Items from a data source
+--
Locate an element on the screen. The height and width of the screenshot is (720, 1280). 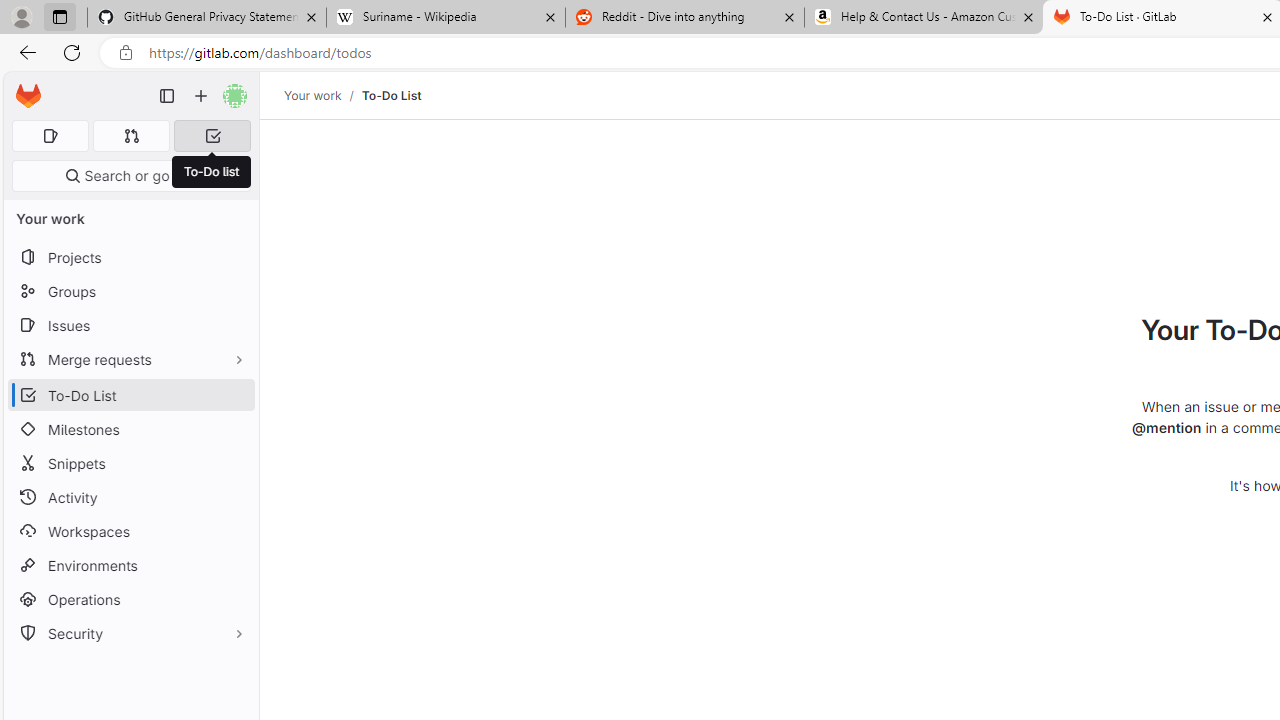
'Merge requests 0' is located at coordinates (130, 135).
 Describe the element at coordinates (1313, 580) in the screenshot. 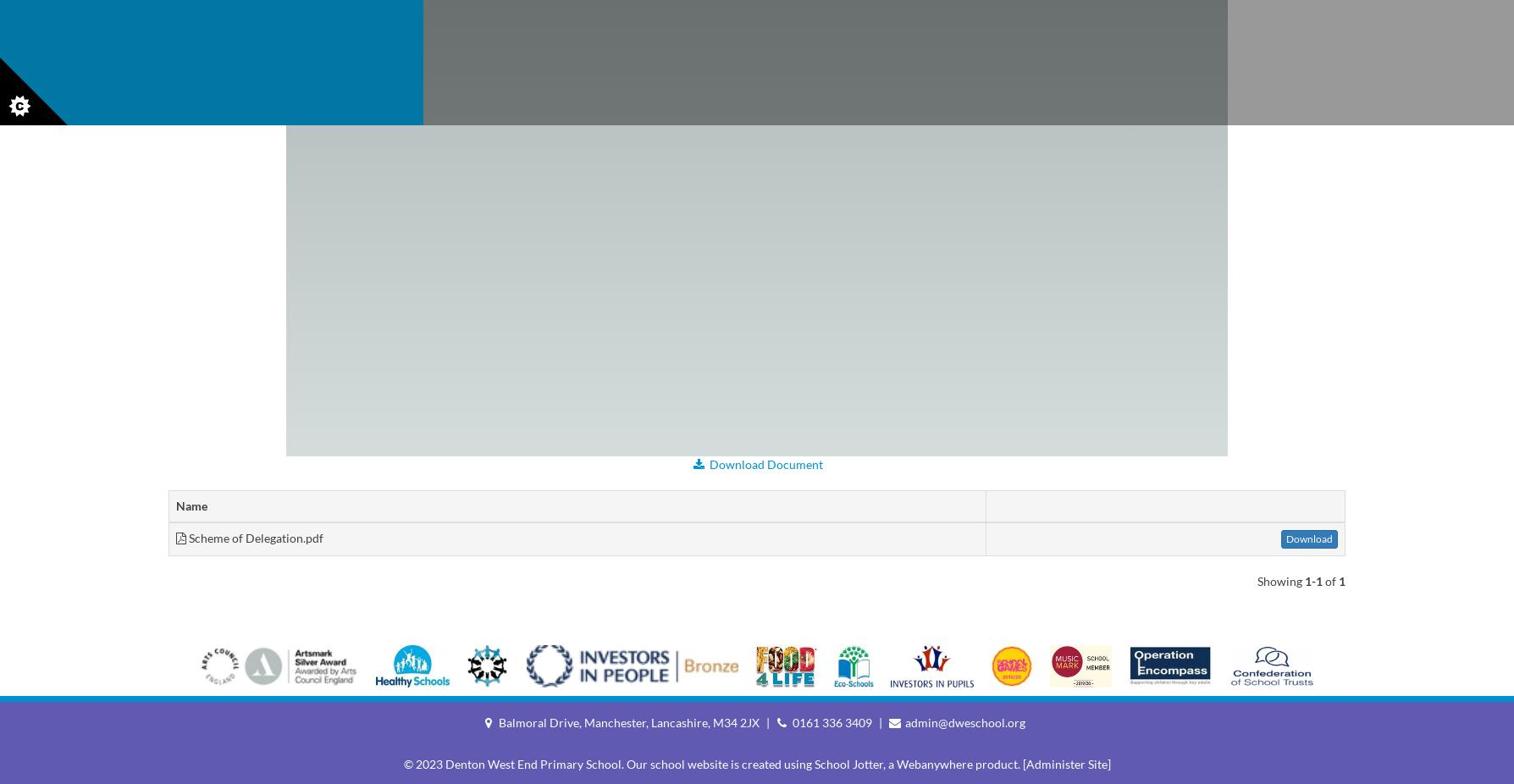

I see `'1-1'` at that location.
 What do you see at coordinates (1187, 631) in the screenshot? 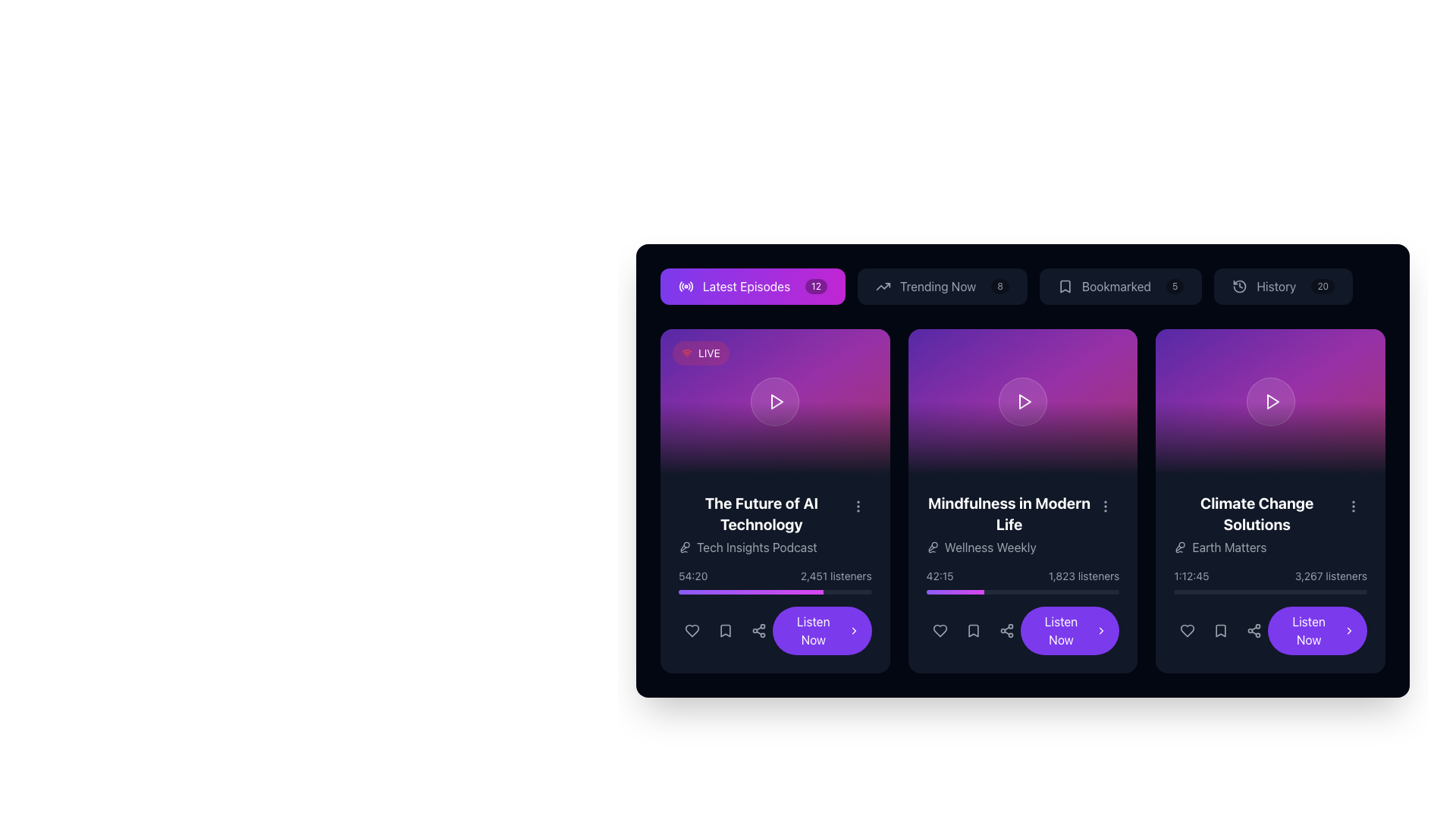
I see `the favorite button located at the bottom of the 'Climate Change Solutions' podcast card to mark it as a favorite` at bounding box center [1187, 631].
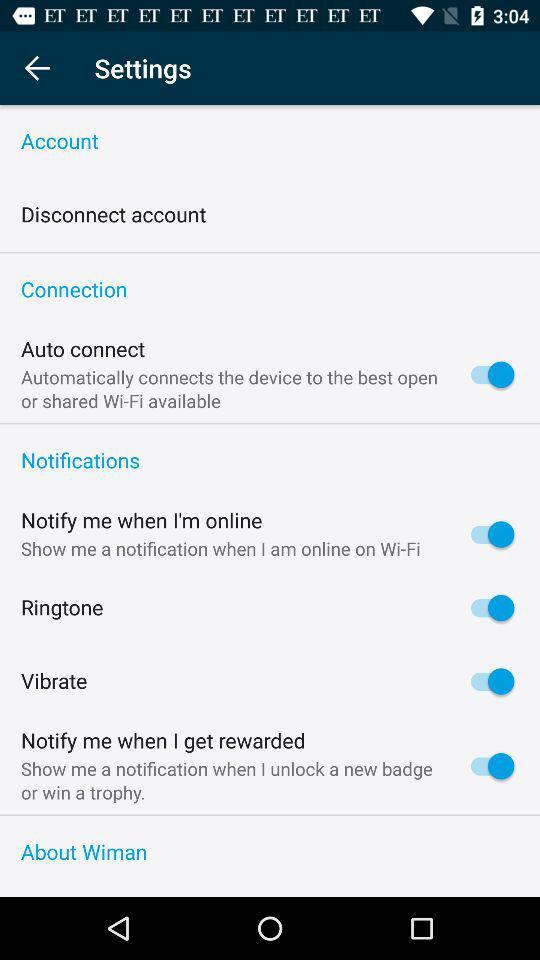  I want to click on previous, so click(36, 68).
+--
Reproduce all of the rows above with every "screenshot" substituted by "screen capture" and all other text unchanged. Omit the pictures from your output.

Locate an element on the screen. The height and width of the screen capture is (720, 1280). 
'Merge requests 0' is located at coordinates (130, 135).
 Describe the element at coordinates (1313, 580) in the screen capture. 

I see `'1-1'` at that location.
 What do you see at coordinates (1187, 631) in the screen capture? 
I see `the favorite button located at the bottom of the 'Climate Change Solutions' podcast card to mark it as a favorite` at bounding box center [1187, 631].
  I want to click on previous, so click(36, 68).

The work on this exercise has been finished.